TASK BRIEF:
This task calls for every line of the material to be output verbatim.

RECORDED DATA:
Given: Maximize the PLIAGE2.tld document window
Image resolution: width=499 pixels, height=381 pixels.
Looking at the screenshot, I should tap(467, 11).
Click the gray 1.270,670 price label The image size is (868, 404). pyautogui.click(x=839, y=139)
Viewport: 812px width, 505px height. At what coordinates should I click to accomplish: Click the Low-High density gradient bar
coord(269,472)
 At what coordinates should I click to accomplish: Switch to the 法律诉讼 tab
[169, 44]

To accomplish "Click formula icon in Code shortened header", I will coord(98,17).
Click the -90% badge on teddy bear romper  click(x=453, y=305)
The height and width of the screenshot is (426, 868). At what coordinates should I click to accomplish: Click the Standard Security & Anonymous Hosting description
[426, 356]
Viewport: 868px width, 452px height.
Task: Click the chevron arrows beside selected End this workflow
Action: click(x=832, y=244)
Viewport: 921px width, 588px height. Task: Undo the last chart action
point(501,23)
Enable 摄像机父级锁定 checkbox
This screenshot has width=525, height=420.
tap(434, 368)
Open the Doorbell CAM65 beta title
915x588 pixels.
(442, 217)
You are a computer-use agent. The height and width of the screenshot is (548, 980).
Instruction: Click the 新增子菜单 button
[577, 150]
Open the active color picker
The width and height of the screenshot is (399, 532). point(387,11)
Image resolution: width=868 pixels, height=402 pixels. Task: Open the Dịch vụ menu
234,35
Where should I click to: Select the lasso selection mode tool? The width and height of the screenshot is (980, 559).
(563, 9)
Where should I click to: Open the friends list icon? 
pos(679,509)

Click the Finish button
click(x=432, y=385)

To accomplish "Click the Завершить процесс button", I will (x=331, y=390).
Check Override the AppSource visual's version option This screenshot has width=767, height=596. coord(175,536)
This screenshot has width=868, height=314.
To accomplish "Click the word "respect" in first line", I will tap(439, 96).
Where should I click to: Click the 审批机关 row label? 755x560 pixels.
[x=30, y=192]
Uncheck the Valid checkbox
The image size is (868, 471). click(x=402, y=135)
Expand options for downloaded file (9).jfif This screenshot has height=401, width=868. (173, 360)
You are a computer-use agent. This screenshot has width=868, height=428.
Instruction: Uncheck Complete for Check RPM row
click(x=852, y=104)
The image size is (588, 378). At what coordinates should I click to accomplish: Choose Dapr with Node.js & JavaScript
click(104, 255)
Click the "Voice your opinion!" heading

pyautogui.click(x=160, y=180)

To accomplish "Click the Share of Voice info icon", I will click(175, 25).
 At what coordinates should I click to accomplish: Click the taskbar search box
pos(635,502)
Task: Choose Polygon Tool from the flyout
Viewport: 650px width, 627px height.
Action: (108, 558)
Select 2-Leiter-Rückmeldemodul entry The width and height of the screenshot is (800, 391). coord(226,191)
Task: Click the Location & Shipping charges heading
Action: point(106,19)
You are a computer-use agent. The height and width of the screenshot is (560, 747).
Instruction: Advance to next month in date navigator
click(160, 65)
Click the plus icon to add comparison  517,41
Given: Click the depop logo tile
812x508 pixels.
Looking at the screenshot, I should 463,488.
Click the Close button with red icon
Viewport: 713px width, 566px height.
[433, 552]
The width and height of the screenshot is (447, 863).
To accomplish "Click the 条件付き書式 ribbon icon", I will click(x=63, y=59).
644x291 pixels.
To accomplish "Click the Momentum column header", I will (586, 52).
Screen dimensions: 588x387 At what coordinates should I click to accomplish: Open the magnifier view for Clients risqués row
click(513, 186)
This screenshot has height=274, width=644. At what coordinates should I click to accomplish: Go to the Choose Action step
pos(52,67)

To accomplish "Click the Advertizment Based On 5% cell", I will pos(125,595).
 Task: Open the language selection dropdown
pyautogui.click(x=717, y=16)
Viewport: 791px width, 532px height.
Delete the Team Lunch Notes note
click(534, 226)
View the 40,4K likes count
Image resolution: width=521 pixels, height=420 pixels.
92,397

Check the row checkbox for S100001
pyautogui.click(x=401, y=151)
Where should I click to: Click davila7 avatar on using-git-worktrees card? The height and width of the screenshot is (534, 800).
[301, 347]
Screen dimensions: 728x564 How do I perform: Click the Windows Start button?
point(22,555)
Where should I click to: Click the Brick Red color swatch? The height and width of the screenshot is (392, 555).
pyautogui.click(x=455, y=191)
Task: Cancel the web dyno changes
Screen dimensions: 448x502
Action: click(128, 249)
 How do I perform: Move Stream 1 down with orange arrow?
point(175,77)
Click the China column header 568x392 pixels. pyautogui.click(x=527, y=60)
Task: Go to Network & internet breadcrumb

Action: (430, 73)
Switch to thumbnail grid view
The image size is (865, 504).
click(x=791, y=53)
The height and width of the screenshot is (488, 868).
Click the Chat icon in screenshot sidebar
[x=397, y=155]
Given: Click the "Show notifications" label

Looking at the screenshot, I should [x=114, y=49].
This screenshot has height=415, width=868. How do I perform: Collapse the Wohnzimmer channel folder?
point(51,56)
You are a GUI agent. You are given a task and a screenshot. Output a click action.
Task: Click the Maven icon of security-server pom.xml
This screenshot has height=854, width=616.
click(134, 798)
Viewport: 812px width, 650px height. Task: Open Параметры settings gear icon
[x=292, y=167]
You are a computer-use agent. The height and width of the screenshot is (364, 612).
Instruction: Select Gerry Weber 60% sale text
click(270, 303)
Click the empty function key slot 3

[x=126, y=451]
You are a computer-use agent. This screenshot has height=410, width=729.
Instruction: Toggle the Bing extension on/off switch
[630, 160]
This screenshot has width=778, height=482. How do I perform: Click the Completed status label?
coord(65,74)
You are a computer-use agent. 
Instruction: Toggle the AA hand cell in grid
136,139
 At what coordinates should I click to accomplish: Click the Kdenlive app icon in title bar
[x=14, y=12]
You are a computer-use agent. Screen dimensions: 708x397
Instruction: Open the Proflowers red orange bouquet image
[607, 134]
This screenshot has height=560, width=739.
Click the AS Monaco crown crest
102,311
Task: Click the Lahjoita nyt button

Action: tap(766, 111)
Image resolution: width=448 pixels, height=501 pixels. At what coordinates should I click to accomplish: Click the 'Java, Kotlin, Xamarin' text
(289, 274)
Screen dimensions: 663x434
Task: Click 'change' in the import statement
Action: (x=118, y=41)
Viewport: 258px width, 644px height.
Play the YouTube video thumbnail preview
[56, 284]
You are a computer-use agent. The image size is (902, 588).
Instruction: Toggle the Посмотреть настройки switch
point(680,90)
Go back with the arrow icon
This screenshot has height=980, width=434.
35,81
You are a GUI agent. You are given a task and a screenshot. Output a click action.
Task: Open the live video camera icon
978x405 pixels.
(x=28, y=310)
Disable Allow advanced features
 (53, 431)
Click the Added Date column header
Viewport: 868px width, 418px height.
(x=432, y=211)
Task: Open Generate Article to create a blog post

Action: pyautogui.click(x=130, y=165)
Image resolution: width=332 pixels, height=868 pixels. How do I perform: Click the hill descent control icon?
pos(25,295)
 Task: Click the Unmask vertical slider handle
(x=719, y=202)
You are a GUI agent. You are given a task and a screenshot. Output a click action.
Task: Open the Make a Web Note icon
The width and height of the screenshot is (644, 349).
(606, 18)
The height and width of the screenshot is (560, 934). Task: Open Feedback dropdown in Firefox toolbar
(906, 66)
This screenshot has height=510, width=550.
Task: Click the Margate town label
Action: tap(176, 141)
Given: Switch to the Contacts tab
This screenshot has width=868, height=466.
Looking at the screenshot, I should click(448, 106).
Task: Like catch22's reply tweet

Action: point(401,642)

ANSWER TO THIS EXERCISE:
Given: Maximize the PLIAGE2.tld document window
Image resolution: width=499 pixels, height=381 pixels.
Looking at the screenshot, I should tap(467, 11).
Click the gray 1.270,670 price label The image size is (868, 404). pyautogui.click(x=839, y=139)
Viewport: 812px width, 505px height. At what coordinates should I click to accomplish: Click the Low-High density gradient bar
coord(269,472)
 At what coordinates should I click to accomplish: Switch to the 法律诉讼 tab
[169, 44]

To accomplish "Click formula icon in Code shortened header", I will coord(98,17).
Click the -90% badge on teddy bear romper  click(x=453, y=305)
The height and width of the screenshot is (426, 868). At what coordinates should I click to accomplish: Click the Standard Security & Anonymous Hosting description
[426, 356]
Viewport: 868px width, 452px height.
Task: Click the chevron arrows beside selected End this workflow
Action: click(x=832, y=244)
Viewport: 921px width, 588px height. Task: Undo the last chart action
point(501,23)
Enable 摄像机父级锁定 checkbox
This screenshot has width=525, height=420.
tap(434, 368)
Open the Doorbell CAM65 beta title
915x588 pixels.
(442, 217)
You are a computer-use agent. The height and width of the screenshot is (548, 980).
Instruction: Click the 新增子菜单 button
[577, 150]
Open the active color picker
The width and height of the screenshot is (399, 532). point(387,11)
Image resolution: width=868 pixels, height=402 pixels. Task: Open the Dịch vụ menu
234,35
Where should I click to: Select the lasso selection mode tool? The width and height of the screenshot is (980, 559).
(563, 9)
Where should I click to: Open the friends list icon? 
pos(679,509)

Click the Finish button
click(x=432, y=385)

To accomplish "Click the Завершить процесс button", I will (x=331, y=390).
Check Override the AppSource visual's version option This screenshot has width=767, height=596. coord(175,536)
This screenshot has width=868, height=314.
To accomplish "Click the word "respect" in first line", I will tap(439, 96).
Where should I click to: Click the 审批机关 row label? 755x560 pixels.
[x=30, y=192]
Uncheck the Valid checkbox
The image size is (868, 471). click(x=402, y=135)
Expand options for downloaded file (9).jfif This screenshot has height=401, width=868. (173, 360)
You are a computer-use agent. This screenshot has width=868, height=428.
Instruction: Uncheck Complete for Check RPM row
click(x=852, y=104)
The image size is (588, 378). At what coordinates should I click to accomplish: Choose Dapr with Node.js & JavaScript
click(104, 255)
Click the "Voice your opinion!" heading

pyautogui.click(x=160, y=180)

To accomplish "Click the Share of Voice info icon", I will click(175, 25).
 At what coordinates should I click to accomplish: Click the taskbar search box
pos(635,502)
Task: Choose Polygon Tool from the flyout
Viewport: 650px width, 627px height.
Action: (108, 558)
Select 2-Leiter-Rückmeldemodul entry The width and height of the screenshot is (800, 391). coord(226,191)
Task: Click the Location & Shipping charges heading
Action: point(106,19)
You are a computer-use agent. The height and width of the screenshot is (560, 747).
Instruction: Advance to next month in date navigator
click(160, 65)
Click the plus icon to add comparison  517,41
Given: Click the depop logo tile
812x508 pixels.
Looking at the screenshot, I should 463,488.
Click the Close button with red icon
Viewport: 713px width, 566px height.
[433, 552]
The width and height of the screenshot is (447, 863).
To accomplish "Click the 条件付き書式 ribbon icon", I will click(x=63, y=59).
644x291 pixels.
To accomplish "Click the Momentum column header", I will (586, 52).
Screen dimensions: 588x387 At what coordinates should I click to accomplish: Open the magnifier view for Clients risqués row
click(513, 186)
This screenshot has height=274, width=644. At what coordinates should I click to accomplish: Go to the Choose Action step
pos(52,67)

To accomplish "Click the Advertizment Based On 5% cell", I will pos(125,595).
 Task: Open the language selection dropdown
pyautogui.click(x=717, y=16)
Viewport: 791px width, 532px height.
Delete the Team Lunch Notes note
click(534, 226)
View the 40,4K likes count
Image resolution: width=521 pixels, height=420 pixels.
92,397

Check the row checkbox for S100001
pyautogui.click(x=401, y=151)
Where should I click to: Click davila7 avatar on using-git-worktrees card? The height and width of the screenshot is (534, 800).
[301, 347]
Screen dimensions: 728x564 How do I perform: Click the Windows Start button?
point(22,555)
Where should I click to: Click the Brick Red color swatch? The height and width of the screenshot is (392, 555).
pyautogui.click(x=455, y=191)
Task: Cancel the web dyno changes
Screen dimensions: 448x502
Action: click(128, 249)
 How do I perform: Move Stream 1 down with orange arrow?
point(175,77)
Click the China column header 568x392 pixels. pyautogui.click(x=527, y=60)
Task: Go to Network & internet breadcrumb

Action: (430, 73)
Switch to thumbnail grid view
The image size is (865, 504).
click(x=791, y=53)
The height and width of the screenshot is (488, 868).
Click the Chat icon in screenshot sidebar
[x=397, y=155]
Given: Click the "Show notifications" label

Looking at the screenshot, I should [x=114, y=49].
This screenshot has height=415, width=868. How do I perform: Collapse the Wohnzimmer channel folder?
point(51,56)
You are a GUI agent. You are given a task and a screenshot. Output a click action.
Task: Click the Maven icon of security-server pom.xml
This screenshot has height=854, width=616.
click(134, 798)
Viewport: 812px width, 650px height. Task: Open Параметры settings gear icon
[x=292, y=167]
You are a computer-use agent. The height and width of the screenshot is (364, 612).
Instruction: Select Gerry Weber 60% sale text
click(270, 303)
Click the empty function key slot 3

[x=126, y=451]
You are a computer-use agent. This screenshot has height=410, width=729.
Instruction: Toggle the Bing extension on/off switch
[630, 160]
This screenshot has width=778, height=482. How do I perform: Click the Completed status label?
coord(65,74)
You are a computer-use agent. 
Instruction: Toggle the AA hand cell in grid
136,139
 At what coordinates should I click to accomplish: Click the Kdenlive app icon in title bar
[x=14, y=12]
You are a computer-use agent. Screen dimensions: 708x397
Instruction: Open the Proflowers red orange bouquet image
[607, 134]
This screenshot has height=560, width=739.
Click the AS Monaco crown crest
102,311
Task: Click the Lahjoita nyt button

Action: tap(766, 111)
Image resolution: width=448 pixels, height=501 pixels. At what coordinates should I click to accomplish: Click the 'Java, Kotlin, Xamarin' text
(289, 274)
Screen dimensions: 663x434
Task: Click 'change' in the import statement
Action: (x=118, y=41)
Viewport: 258px width, 644px height.
Play the YouTube video thumbnail preview
[56, 284]
You are a computer-use agent. The image size is (902, 588).
Instruction: Toggle the Посмотреть настройки switch
point(680,90)
Go back with the arrow icon
This screenshot has height=980, width=434.
35,81
You are a GUI agent. You are given a task and a screenshot. Output a click action.
Task: Open the live video camera icon
978x405 pixels.
(x=28, y=310)
Disable Allow advanced features
 (53, 431)
Click the Added Date column header
Viewport: 868px width, 418px height.
(x=432, y=211)
Task: Open Generate Article to create a blog post

Action: pyautogui.click(x=130, y=165)
Image resolution: width=332 pixels, height=868 pixels. How do I perform: Click the hill descent control icon?
pos(25,295)
 Task: Click the Unmask vertical slider handle
(x=719, y=202)
You are a GUI agent. You are given a task and a screenshot. Output a click action.
Task: Open the Make a Web Note icon
The width and height of the screenshot is (644, 349).
(606, 18)
The height and width of the screenshot is (560, 934). Task: Open Feedback dropdown in Firefox toolbar
(906, 66)
This screenshot has height=510, width=550.
Task: Click the Margate town label
Action: tap(176, 141)
Given: Switch to the Contacts tab
This screenshot has width=868, height=466.
Looking at the screenshot, I should click(448, 106).
Task: Like catch22's reply tweet

Action: point(401,642)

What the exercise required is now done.